HOW TO COMPLETE THIS TASK -
Find each line in the records below that contains the word "Delete", and copy it out.

###

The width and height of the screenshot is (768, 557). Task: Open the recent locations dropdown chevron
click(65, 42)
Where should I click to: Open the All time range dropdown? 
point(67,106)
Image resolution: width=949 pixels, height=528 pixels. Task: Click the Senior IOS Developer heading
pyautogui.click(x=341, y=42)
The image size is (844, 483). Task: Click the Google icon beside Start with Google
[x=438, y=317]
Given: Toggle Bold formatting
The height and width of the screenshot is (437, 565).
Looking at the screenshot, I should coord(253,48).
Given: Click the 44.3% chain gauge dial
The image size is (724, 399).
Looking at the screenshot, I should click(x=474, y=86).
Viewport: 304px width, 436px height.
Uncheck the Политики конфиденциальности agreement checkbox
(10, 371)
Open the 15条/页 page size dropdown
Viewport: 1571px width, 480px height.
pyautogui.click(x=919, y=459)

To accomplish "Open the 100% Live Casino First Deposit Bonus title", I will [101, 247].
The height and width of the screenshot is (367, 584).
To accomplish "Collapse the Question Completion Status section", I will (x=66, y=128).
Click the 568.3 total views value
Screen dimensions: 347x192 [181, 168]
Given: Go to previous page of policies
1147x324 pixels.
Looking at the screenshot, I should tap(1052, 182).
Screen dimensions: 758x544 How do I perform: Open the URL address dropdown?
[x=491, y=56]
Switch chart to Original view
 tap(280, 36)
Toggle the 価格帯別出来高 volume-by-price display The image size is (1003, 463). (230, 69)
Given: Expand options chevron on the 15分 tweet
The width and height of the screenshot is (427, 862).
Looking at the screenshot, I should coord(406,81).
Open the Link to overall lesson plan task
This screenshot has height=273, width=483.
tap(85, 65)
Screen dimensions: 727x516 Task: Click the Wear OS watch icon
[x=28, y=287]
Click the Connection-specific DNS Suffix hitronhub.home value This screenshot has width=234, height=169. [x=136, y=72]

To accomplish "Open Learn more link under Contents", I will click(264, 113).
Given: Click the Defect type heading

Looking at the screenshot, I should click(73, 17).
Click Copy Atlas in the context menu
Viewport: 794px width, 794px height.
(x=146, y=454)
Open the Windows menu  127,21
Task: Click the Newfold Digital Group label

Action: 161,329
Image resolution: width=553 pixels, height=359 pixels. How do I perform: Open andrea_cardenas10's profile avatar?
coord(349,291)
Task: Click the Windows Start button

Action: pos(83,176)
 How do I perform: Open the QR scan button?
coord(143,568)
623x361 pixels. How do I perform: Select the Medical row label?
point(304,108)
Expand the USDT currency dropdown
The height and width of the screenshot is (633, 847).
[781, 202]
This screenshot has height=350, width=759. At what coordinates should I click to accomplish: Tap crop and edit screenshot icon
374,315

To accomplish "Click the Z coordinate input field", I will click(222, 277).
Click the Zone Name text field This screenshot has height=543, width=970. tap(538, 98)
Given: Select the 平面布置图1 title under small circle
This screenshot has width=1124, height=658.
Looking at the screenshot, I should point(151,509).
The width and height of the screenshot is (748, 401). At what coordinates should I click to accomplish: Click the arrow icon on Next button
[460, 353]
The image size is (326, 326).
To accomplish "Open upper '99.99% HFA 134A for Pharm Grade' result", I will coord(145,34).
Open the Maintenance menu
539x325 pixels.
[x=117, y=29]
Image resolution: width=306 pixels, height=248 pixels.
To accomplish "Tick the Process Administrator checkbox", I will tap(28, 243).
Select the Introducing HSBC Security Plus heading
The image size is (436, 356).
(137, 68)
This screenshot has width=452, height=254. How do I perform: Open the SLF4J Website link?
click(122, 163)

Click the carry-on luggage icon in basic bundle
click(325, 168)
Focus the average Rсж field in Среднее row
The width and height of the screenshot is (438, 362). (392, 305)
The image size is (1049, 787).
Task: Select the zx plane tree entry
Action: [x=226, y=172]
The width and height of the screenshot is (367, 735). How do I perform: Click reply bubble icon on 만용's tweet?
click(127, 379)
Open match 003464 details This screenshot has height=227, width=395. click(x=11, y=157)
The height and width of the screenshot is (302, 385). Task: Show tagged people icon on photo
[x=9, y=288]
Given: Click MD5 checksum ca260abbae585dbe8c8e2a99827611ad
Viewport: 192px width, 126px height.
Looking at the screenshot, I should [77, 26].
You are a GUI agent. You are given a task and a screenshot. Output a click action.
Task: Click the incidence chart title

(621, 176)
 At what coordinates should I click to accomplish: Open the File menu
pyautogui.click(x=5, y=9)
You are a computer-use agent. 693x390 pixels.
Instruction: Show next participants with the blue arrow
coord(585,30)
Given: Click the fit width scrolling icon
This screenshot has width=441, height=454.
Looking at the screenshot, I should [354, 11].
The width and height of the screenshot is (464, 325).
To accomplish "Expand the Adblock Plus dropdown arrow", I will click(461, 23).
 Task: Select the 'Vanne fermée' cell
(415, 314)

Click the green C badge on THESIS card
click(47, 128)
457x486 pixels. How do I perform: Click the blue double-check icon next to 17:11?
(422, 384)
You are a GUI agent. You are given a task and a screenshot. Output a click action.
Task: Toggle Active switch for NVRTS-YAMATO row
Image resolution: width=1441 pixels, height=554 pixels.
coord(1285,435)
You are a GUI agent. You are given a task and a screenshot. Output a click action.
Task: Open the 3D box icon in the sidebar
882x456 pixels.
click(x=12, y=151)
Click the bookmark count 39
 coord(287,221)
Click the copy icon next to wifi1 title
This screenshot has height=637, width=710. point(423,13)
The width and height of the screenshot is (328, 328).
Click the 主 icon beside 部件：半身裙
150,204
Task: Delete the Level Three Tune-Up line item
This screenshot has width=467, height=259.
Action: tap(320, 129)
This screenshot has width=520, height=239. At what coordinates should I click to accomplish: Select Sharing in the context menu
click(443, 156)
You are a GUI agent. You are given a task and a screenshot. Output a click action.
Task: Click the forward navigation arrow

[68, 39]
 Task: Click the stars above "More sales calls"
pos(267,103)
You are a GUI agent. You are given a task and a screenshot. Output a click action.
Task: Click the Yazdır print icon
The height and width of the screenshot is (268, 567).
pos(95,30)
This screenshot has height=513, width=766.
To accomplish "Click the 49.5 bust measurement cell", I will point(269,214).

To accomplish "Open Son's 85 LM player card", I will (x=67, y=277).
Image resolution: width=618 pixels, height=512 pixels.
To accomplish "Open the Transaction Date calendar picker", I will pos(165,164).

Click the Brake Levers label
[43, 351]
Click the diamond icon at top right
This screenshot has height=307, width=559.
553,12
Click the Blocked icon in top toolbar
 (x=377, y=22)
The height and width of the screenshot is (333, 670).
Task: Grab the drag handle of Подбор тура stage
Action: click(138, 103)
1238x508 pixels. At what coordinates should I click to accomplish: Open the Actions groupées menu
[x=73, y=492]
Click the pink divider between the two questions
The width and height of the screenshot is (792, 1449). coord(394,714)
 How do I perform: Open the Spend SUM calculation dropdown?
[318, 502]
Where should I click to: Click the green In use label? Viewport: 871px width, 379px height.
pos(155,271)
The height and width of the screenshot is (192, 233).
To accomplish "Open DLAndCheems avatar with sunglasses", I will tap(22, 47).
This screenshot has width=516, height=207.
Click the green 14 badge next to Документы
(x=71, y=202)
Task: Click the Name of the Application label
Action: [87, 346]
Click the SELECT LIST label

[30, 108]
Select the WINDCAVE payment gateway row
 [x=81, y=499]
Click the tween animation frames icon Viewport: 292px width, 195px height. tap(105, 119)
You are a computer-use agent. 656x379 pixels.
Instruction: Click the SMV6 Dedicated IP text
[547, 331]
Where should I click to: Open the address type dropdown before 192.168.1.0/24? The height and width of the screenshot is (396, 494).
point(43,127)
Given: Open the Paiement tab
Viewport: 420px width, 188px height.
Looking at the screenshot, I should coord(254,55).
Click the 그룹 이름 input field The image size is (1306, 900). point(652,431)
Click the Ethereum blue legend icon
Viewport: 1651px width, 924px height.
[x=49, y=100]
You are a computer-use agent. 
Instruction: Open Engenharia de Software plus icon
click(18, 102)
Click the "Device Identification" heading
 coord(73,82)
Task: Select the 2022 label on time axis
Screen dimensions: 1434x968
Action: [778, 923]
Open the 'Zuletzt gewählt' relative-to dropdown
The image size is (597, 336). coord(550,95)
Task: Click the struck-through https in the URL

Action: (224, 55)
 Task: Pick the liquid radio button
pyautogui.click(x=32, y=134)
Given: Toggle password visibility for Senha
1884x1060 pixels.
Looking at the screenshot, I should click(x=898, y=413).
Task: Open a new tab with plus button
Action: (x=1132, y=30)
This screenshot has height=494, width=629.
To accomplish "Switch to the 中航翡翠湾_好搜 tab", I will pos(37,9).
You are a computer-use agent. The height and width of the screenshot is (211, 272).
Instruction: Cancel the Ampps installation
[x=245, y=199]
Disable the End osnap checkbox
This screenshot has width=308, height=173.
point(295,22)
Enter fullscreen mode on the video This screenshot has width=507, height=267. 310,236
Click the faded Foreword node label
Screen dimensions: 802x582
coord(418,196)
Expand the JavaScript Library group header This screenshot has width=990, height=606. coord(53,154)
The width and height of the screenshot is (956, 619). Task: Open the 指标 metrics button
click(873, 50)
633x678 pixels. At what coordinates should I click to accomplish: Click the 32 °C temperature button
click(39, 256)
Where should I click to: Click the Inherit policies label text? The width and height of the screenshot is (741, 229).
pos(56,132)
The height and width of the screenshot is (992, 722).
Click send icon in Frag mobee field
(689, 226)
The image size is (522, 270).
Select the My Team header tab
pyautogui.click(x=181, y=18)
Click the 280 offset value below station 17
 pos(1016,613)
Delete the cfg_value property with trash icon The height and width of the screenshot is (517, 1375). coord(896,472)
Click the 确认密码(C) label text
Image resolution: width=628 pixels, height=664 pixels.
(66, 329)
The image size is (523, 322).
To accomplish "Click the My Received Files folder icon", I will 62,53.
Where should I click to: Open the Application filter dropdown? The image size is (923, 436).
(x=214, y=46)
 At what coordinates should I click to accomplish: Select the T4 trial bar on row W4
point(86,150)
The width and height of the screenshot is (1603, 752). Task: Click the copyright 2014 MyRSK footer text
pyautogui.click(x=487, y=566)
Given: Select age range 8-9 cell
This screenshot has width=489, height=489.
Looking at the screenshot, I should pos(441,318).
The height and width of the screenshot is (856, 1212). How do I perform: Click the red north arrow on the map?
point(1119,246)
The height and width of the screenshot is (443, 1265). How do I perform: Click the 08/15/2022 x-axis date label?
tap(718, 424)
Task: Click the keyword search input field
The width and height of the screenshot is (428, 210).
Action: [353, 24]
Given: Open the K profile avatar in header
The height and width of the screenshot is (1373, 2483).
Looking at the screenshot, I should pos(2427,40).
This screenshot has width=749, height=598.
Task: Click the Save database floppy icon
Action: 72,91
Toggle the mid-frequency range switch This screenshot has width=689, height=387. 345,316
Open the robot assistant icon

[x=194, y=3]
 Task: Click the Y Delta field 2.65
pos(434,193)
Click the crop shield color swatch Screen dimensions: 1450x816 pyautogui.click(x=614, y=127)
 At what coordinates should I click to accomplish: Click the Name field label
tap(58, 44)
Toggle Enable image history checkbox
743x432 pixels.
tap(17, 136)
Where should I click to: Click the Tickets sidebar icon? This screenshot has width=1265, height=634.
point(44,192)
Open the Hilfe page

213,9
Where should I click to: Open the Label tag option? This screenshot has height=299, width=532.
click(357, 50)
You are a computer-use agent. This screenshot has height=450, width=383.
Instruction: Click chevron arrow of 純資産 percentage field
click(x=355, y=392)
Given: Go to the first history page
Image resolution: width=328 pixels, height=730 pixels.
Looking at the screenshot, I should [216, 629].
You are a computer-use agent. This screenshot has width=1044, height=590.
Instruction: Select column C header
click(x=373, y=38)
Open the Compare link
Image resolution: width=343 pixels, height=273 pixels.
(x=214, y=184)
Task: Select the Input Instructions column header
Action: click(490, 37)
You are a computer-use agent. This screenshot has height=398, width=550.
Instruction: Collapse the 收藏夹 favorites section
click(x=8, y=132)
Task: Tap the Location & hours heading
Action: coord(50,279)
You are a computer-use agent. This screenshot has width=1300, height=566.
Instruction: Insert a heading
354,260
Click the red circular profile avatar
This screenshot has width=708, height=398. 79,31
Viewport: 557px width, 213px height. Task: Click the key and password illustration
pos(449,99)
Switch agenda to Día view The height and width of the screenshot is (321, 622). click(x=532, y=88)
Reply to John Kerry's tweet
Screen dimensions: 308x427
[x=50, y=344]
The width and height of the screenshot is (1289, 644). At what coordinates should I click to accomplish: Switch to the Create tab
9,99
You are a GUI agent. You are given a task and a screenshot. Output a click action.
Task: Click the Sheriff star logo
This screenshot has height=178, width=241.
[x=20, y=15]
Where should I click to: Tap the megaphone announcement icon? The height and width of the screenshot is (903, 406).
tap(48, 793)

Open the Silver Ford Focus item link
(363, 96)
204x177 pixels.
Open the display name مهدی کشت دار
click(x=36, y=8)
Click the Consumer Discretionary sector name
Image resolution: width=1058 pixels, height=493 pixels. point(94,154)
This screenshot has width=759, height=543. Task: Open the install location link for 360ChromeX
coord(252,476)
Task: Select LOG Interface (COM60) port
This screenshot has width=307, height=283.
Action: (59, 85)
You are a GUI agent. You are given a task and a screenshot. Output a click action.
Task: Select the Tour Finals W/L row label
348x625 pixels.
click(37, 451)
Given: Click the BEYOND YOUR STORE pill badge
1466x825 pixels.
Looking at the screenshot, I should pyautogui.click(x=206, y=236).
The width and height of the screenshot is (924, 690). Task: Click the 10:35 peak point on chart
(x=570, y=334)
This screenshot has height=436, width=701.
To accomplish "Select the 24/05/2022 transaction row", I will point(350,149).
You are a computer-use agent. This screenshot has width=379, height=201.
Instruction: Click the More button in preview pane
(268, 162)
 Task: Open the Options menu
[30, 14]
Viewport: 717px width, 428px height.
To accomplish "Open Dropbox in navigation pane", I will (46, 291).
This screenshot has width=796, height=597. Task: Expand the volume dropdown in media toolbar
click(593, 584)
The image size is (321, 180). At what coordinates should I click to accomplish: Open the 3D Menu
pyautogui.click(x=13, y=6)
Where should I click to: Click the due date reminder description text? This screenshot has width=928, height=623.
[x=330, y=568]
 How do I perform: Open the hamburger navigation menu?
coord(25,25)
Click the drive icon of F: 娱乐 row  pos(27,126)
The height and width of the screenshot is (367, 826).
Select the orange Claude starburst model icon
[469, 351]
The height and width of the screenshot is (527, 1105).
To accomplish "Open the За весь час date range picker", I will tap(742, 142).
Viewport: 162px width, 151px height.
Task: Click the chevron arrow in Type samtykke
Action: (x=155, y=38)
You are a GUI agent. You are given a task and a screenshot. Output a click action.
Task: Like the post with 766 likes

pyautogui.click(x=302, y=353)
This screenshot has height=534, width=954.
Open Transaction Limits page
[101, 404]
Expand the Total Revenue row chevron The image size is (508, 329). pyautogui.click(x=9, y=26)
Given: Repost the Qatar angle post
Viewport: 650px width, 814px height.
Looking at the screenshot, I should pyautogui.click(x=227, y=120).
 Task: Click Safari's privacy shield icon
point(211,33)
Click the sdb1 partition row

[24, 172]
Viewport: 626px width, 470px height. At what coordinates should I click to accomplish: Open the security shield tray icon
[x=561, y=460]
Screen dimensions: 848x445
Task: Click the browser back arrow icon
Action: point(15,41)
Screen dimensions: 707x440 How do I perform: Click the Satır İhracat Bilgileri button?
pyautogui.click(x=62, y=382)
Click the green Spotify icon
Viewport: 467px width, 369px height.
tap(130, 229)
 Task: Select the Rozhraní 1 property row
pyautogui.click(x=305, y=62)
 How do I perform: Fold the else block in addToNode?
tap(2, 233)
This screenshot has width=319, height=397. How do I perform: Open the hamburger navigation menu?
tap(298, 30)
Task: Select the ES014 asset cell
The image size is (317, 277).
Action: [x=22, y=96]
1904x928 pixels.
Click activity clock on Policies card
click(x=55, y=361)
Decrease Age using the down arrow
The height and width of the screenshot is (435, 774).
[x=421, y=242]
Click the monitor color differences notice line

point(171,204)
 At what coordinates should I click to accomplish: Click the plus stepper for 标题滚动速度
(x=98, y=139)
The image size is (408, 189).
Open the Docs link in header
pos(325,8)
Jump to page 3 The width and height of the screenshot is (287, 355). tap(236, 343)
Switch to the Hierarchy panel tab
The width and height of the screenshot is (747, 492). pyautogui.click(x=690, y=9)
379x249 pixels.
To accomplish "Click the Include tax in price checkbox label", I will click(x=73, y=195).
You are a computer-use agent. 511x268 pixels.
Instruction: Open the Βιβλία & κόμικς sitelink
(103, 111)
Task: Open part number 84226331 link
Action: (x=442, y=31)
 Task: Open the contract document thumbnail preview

###

REPLY TO THE TASK -
Task: Delete the Level Three Tune-Up line item
Delete the cfg_value property with trash icon The height and width of the screenshot is (517, 1375). coord(896,472)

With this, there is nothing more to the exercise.